U.S. One, Inc., a new ETF sponsor and fund manager, today (5/11/10) launched its first ETF product: One Fund ETF (ONEF). ONEF intends to provide pure asset class exposure to equities through a diversified portfolio covering 95% of global equity markets. Its holdings will represent more than 5,000 companies worldwide, including large, mid and small capitalization stocks, by investing in other ETFs.
In other words, ONEF is an all-world actively-managed ETF of ETFs with an expense ratio of 0.51%. It will have to compete with industry giants that have size, cost, distribution, brand, and track history advantages. This space is currently owned by passive index ETFs such as Vanguard Total World Stock (VT) with an expense ratio of 0.30% and iShares MSCI ACWI (ACWI) with an expense ratio of 0.35%.

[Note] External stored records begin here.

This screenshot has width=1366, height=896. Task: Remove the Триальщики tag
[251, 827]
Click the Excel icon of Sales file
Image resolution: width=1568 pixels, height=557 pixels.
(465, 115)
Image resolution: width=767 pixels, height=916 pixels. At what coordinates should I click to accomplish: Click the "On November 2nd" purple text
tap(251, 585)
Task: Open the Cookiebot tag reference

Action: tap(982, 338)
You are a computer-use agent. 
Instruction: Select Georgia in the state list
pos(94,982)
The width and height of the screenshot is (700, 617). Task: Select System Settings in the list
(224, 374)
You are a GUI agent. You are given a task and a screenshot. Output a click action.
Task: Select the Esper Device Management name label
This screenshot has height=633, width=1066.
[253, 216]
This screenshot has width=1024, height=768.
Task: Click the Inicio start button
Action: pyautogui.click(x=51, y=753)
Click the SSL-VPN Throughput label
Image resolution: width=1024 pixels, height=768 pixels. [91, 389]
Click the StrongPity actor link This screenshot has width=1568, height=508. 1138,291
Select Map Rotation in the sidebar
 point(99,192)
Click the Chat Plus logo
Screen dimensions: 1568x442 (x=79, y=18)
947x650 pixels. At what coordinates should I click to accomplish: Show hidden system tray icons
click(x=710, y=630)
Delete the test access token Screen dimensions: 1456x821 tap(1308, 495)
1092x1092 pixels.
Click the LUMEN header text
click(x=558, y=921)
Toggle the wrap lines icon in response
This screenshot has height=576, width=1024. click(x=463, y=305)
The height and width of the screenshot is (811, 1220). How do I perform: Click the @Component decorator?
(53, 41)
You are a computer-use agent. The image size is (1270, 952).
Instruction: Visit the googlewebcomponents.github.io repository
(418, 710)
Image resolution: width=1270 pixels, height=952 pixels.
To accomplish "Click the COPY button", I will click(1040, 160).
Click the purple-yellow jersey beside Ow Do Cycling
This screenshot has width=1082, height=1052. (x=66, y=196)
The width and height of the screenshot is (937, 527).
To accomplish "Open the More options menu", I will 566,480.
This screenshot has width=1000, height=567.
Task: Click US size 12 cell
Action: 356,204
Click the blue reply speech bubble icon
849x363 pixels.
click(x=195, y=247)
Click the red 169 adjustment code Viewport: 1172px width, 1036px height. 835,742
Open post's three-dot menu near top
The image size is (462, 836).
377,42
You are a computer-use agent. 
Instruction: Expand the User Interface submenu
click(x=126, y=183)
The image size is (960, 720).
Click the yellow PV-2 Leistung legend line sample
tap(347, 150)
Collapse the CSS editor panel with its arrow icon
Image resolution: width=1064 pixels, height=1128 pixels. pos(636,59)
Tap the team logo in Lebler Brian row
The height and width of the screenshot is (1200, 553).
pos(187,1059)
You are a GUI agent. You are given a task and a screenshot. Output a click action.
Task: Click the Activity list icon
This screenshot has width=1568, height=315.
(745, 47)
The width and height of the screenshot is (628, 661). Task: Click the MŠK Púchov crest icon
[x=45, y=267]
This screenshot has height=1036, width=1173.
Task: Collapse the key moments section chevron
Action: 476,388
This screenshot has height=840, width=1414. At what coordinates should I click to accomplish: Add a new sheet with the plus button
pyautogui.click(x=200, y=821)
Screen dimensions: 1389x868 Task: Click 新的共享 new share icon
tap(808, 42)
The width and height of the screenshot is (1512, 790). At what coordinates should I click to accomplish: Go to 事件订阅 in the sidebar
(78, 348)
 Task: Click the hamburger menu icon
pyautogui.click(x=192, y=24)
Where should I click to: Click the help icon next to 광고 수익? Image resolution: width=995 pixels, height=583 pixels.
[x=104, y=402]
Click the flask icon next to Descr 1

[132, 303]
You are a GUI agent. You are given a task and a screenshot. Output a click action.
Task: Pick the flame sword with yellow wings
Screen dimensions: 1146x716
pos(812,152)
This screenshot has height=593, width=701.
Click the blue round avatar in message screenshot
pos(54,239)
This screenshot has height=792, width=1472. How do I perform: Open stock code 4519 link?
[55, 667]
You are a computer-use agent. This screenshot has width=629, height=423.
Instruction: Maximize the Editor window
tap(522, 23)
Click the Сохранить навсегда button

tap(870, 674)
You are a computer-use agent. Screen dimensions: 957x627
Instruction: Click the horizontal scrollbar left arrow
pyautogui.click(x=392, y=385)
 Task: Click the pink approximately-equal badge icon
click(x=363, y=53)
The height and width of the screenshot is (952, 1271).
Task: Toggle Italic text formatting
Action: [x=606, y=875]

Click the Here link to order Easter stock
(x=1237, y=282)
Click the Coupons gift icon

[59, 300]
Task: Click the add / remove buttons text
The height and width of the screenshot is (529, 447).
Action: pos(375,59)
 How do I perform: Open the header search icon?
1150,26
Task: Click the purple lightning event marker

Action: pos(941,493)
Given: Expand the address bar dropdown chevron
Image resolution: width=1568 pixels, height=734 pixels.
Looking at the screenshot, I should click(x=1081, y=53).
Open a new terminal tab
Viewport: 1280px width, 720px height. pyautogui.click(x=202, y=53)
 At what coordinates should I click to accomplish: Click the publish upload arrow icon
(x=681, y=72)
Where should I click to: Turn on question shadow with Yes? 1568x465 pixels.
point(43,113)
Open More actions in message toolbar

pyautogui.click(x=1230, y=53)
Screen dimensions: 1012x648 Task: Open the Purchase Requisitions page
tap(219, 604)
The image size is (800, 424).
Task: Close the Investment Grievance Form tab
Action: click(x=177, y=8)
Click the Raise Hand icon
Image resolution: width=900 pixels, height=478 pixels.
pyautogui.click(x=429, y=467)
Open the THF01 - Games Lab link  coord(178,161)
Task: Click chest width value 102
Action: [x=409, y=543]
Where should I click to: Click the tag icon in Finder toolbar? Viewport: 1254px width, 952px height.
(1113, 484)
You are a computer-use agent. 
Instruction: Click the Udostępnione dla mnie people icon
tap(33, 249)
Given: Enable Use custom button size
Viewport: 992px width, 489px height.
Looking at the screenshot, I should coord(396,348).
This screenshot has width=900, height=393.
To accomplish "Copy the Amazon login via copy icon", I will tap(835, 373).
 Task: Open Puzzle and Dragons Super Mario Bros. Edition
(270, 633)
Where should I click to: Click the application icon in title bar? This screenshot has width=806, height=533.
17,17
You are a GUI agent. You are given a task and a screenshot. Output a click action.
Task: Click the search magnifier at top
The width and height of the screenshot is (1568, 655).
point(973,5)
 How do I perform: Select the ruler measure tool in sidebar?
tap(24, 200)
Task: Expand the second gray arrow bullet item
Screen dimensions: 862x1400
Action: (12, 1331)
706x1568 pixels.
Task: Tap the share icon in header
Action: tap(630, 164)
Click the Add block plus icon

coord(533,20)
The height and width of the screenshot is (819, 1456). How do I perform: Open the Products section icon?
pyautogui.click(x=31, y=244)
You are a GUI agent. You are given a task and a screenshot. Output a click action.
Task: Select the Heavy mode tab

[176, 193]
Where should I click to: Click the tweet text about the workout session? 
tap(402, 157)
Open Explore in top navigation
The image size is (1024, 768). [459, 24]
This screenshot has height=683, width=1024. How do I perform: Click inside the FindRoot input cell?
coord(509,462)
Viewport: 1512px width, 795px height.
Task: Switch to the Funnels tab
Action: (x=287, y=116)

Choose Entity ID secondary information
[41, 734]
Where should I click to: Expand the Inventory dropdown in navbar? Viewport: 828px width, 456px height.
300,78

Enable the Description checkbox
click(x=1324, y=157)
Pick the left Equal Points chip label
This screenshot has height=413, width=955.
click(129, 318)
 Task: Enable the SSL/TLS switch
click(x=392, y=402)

The ONEF prospectus (pdf) assumes the acquired ETF fees (the expense ratio of the ETFs it will buy) are 0.16%. ONEF will add its 0.35% management fee on top of that for a combined 0.51% expense ratio.
The fund’s objective is to produce a diversified blend of U.S. and international stock market exposure with returns between the S&P 500 Index and the MSCI All Country World Index (ACWI). The initial allocations indicate a 70% weighting to the US.
ONEF’s holdings page shows holdings of Vanguard MSCI US Prime Market 750 Index (VV) 49.7%, Vanguard MSCI US Small Cap 1750 Index (VB) 20.2%, Vanguard MSCI EAFE Index (VEA) 20.0%, Vanguard MSCI Emerging Markets Index (VWO) 5.1%, and iShares MSCI EAFE Small Cap Index (SCZ) 5.0%.
One Fund’s fact sheet (pdf) states that its investment approach is based on its three beliefs that 1) stocks outperform, 2) market timing does not work, and 3) stock selection does not work. This sounds like something a passive indexed product would say, but ONEF will be actively managed and not track an index.
The Advisor has no prior experience managing, or administering, an investment company. One Fund also has no prior experience with assets under management and no track record. The portfolio manager currently does not manage any other accounts. When buying an actively managed fund, most investors base part of their decision on the manager’s experience. In the case of ONEF, there does not appear to be any.
A month ago, I stated that Old Mutual would have a tough time competing in this space when they introduced GlobalShares FTSE All-World Fund (GSW) on April 6, 2010. Old Mutual probably now realizes I was right: after five weeks GSW has had zero trades.
ONEF has huge obstacles to overcome. The sponsor has entered an extremely competitive ring, yet appears unprepared for the battle ahead. I predict ONEF will be near the top of my ETF Deathwatch when it becomes eligible in December 2010.
Disclosure covering writer, editor, and publisher: Long VT and ACWI. No positions in any of the companies or ETF sponsors mentioned. No income, revenue, or other compensation (either directly or indirectly) received from, or on behalf of, any of the companies or ETF sponsors mentioned.